I suspect that this will not change minds, but the type of public funds to be used for the stadium are tourist-based taxes and are specifically designated for entertainment related purposes. So the stadium is competing with arts and convention centers, not the type of infrastructure improvements you note or the police services noted in the comments. In fact, today’s Miami Herald editorial endorsed the stadium deal.

Further, I won’t bore you here [I intend to bore you with other points], but in my blog I point out how favorably the stadium deal looks in comparison to other smaller market team stadium deals. Really, what’s the point of allowing figures related to NY stadiums being used to analyze our situation?
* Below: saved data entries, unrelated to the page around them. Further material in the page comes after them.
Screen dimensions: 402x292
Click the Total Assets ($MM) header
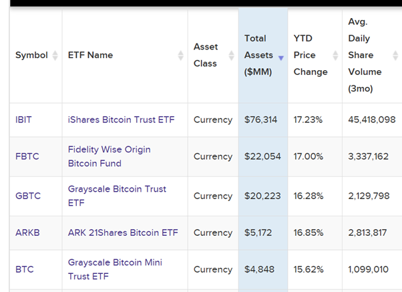tap(258, 55)
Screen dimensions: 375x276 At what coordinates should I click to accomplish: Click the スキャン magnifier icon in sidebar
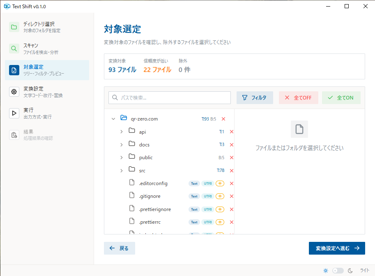[x=14, y=49]
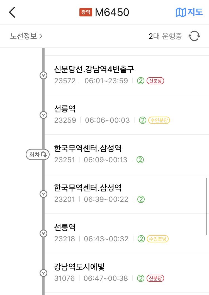The width and height of the screenshot is (209, 295).
Task: Tap the 수인분당 line badge beside 선릉역 23259
Action: (159, 120)
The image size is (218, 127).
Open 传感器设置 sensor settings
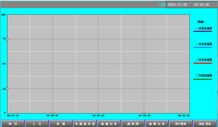[85, 124]
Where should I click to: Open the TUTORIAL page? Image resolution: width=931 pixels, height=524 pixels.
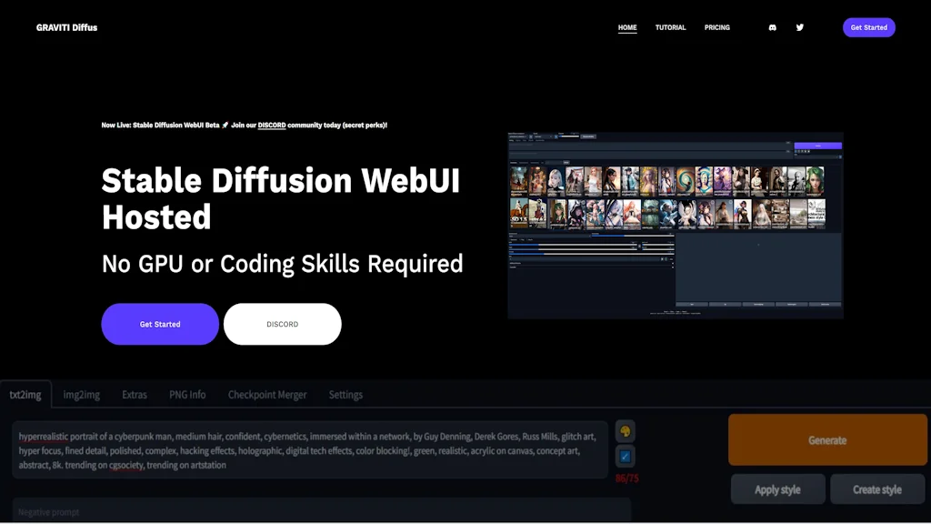[x=670, y=27]
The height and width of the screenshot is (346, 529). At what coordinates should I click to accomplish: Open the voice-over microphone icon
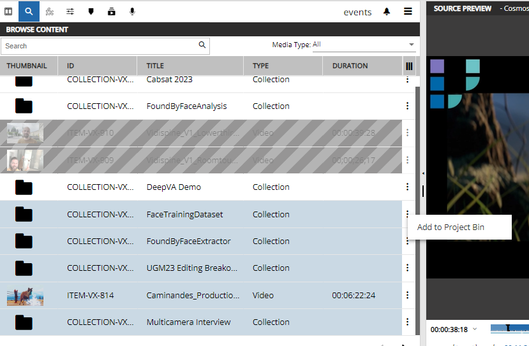pos(132,11)

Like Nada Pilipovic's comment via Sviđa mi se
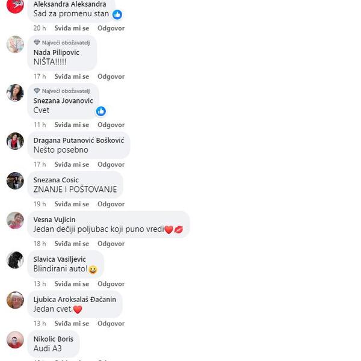pyautogui.click(x=72, y=76)
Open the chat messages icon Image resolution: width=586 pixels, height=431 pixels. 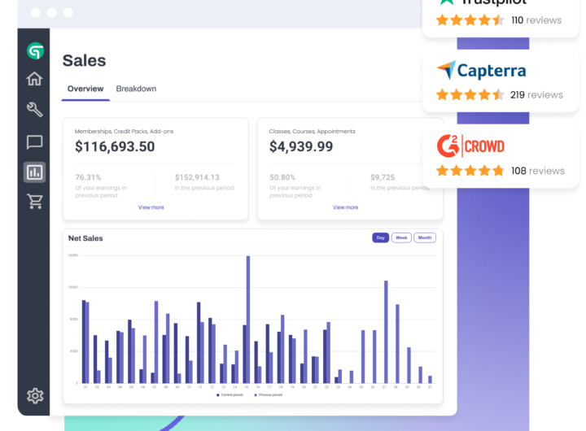[x=34, y=142]
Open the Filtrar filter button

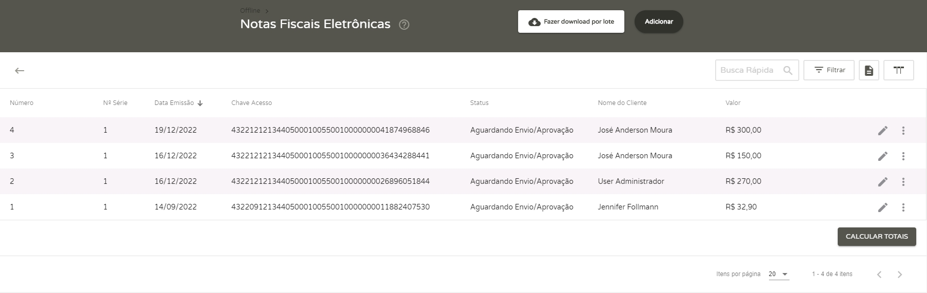coord(829,70)
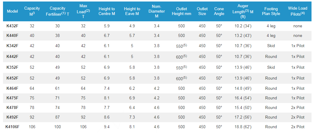Click the Cone Angle column header

219,11
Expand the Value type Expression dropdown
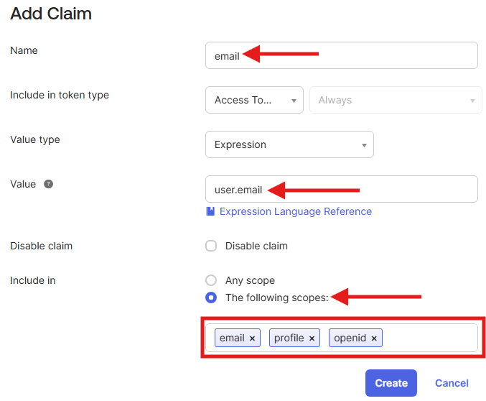Image resolution: width=486 pixels, height=401 pixels. [289, 144]
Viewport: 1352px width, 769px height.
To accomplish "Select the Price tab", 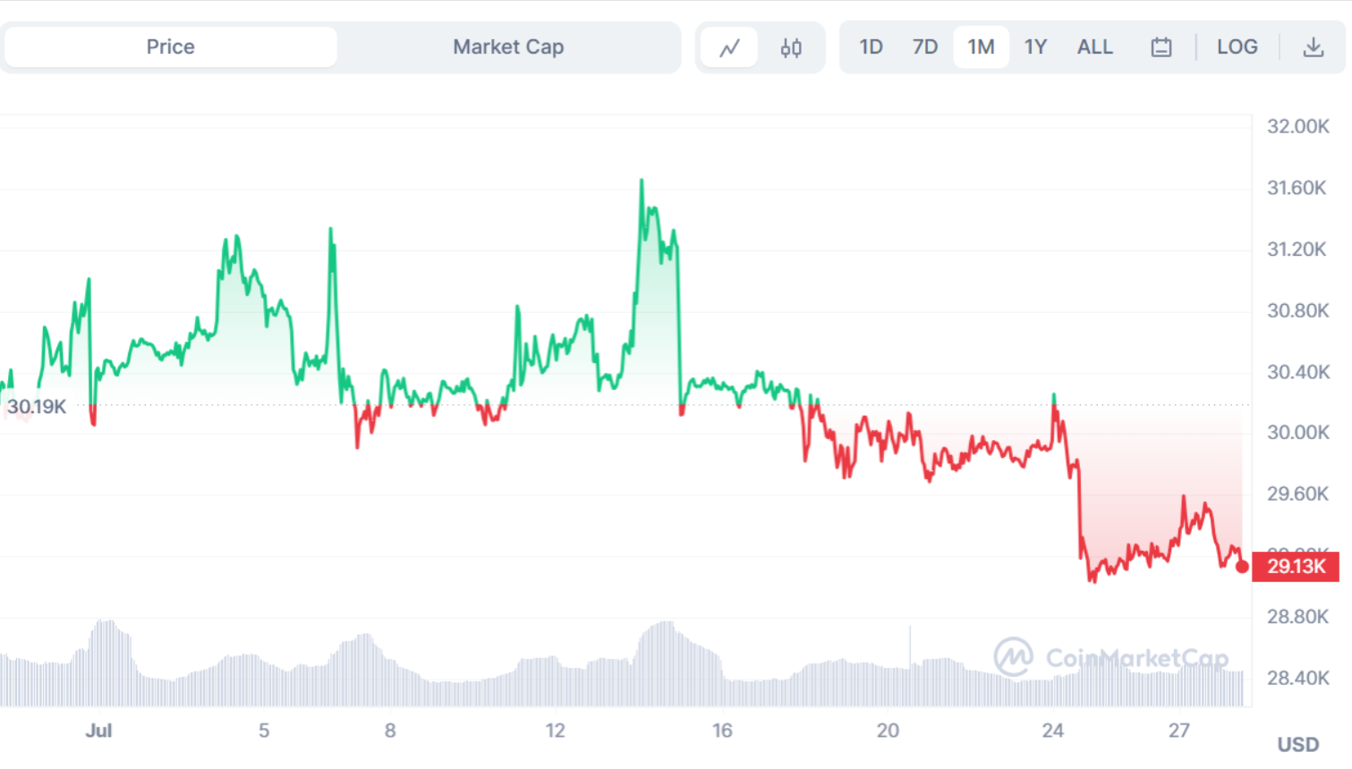I will pyautogui.click(x=170, y=47).

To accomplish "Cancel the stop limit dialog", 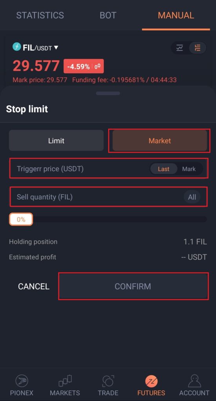I will (34, 286).
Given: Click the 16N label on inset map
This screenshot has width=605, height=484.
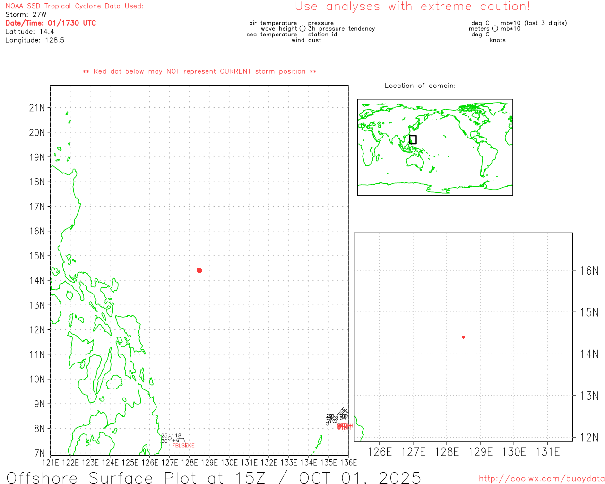Looking at the screenshot, I should point(589,271).
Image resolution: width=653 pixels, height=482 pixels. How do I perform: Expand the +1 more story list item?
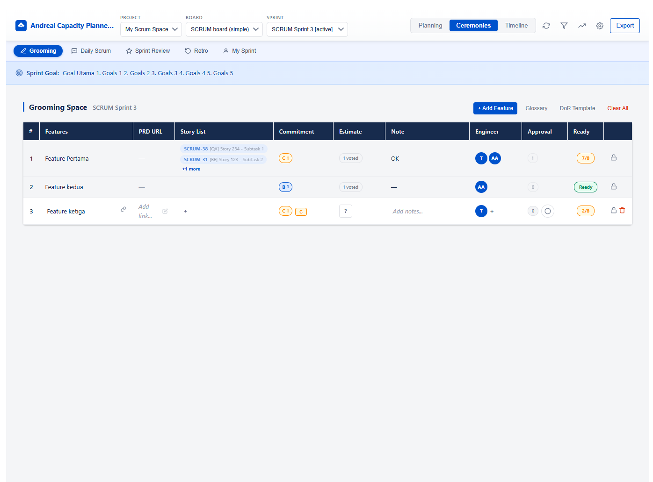pyautogui.click(x=191, y=169)
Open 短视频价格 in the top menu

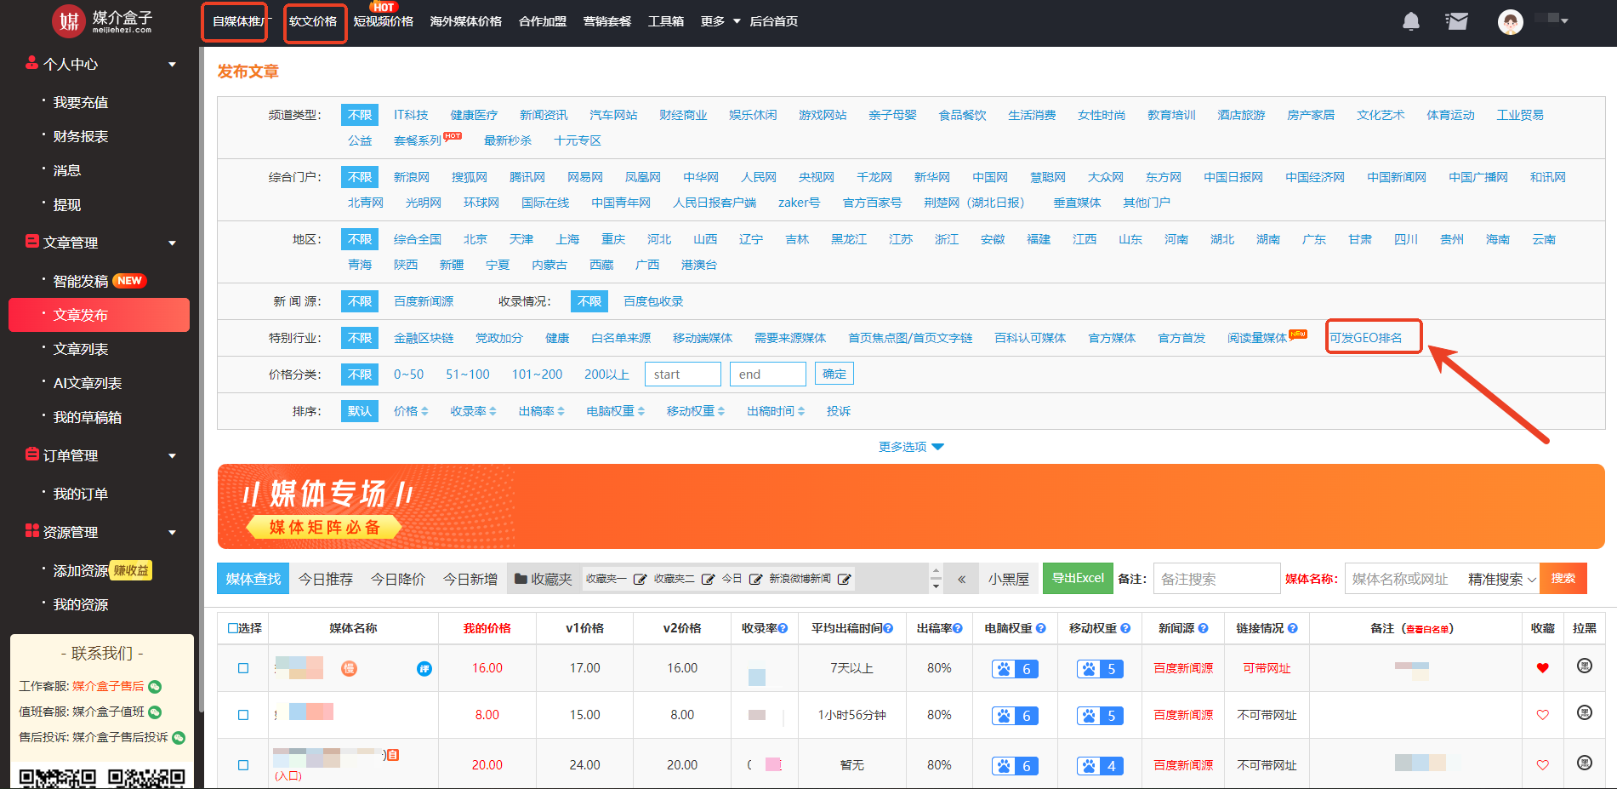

I am for the stadium being built, but am no fan of how Marlins management have publicly portrayed their finances. I concede and believe that the economic arguments typically made for retaining sports teams in a city are exaggerated. Although, I do think that the value of having major league teams in a city with a tourist-based economy is too easily dismissed.

I am practically a lifelong Miamian and grew up in the [called Little Havana] neighborhood where the stadium is to be built–the former [and beloved] Orange Bowl location. But my support is not purely sentimental, although it is that too. It’s not a main argument, but this stadium will revive a neighborhood which could have been expected to decline otherwise–score one for the have-nots.

I believe a case can be made that this stadium deal is one where the local governments are doing the right thing out of necessity, not conviction. While the location is a compromise, I think it will work out beautifully due to the issue of traffic, which I assure you is a close 2nd to rainouts for us Marlin fans. Dolphins stadium [and its 3 exits] has long been a nightmare to get out of when the crowd is above even 20,000—fortunately that has been rare recently.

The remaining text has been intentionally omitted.